Their troubles were not over though, as earlier this year, the child’s godfather Sirius Black, himself only just exonerated for the crime of mass murder, filed for custody of Potter.

Now once again the Snape-Blishwick-Potter family (what a mouthful that name must be to read out in class!) is under scrutiny. We have heard conflicting reports about whether the family were in attendance at the World Cup, with some suggesting that Potter was there without his adoptive parents. Why then would Aurors wish to interview Professor Snape?

Some might speculate that, given his past, the MLE might suspect him of being involved in the attack. One must hope that this is not the case. Either way, I for one cannot help but be concerned for the safety and wellbeing of the boy-who-lived. Thus far the string of guardians he has been placed with seem to be dubious at best.

Pictured left in his full teaching robes, Professor Snape will of course be assisting Headmaster Dumbledore in hosting the Tri-Wizard Tournament (features on page 2), which returns this year and is being held at Hogwarts School. Along with the other Heads of House Snape will be welcoming teachers and students from both Beauxbatons school and Durmstrang Institute, which incidentally is currently lead by Headmaster Igor Karkaroff – himself an ex-Death Eater. I’m sure the two will have much to talk about.

Professor Snape has declined to comment. A spokesperson from the MLE stated that Snape was interviewed as a witness, and there are no plans to question him further at this time.

 

‘It’s complete bullshit!’ Harry exclaims. ‘I mean, half of it’s wrong or made up, and the other half is basically accusing you without any evidence, or going on about completely irrelevant nonsense. She’s just talking out of her arse.’

‘Are you finished?’ Severus intones with a raised brow.

‘No. Yes.’ Harry huffs, and then wonders if he’s about to get told off for swearing. ‘It’s just… how can she get away with printing made up… rubbish?’

‘Precisely because she has been very careful not to outright lie.
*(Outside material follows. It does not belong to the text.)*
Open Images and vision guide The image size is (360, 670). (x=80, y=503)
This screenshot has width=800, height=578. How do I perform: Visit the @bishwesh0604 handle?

Only to insinuate.’ His father intones. ‘Her sloppy reporting and minor inaccuracies will be dismissed as typos, or given a minor correction in next week’s issue.’
He pauses a moment.
‘People are making moves. As we expected there are many who will wish to discredit and undermine us.’

‘Who? Fudge?’ Harry asks.

‘You do not need to worry about that.’ Severus states firmly. ‘We are ready. They will fail.’
‘Whatever happens, nobody is going to take you away from us.’ Petra adds, her face hard, and her eyes two stormy pools.

‘I know.’ Harry says, with a flash of a smile.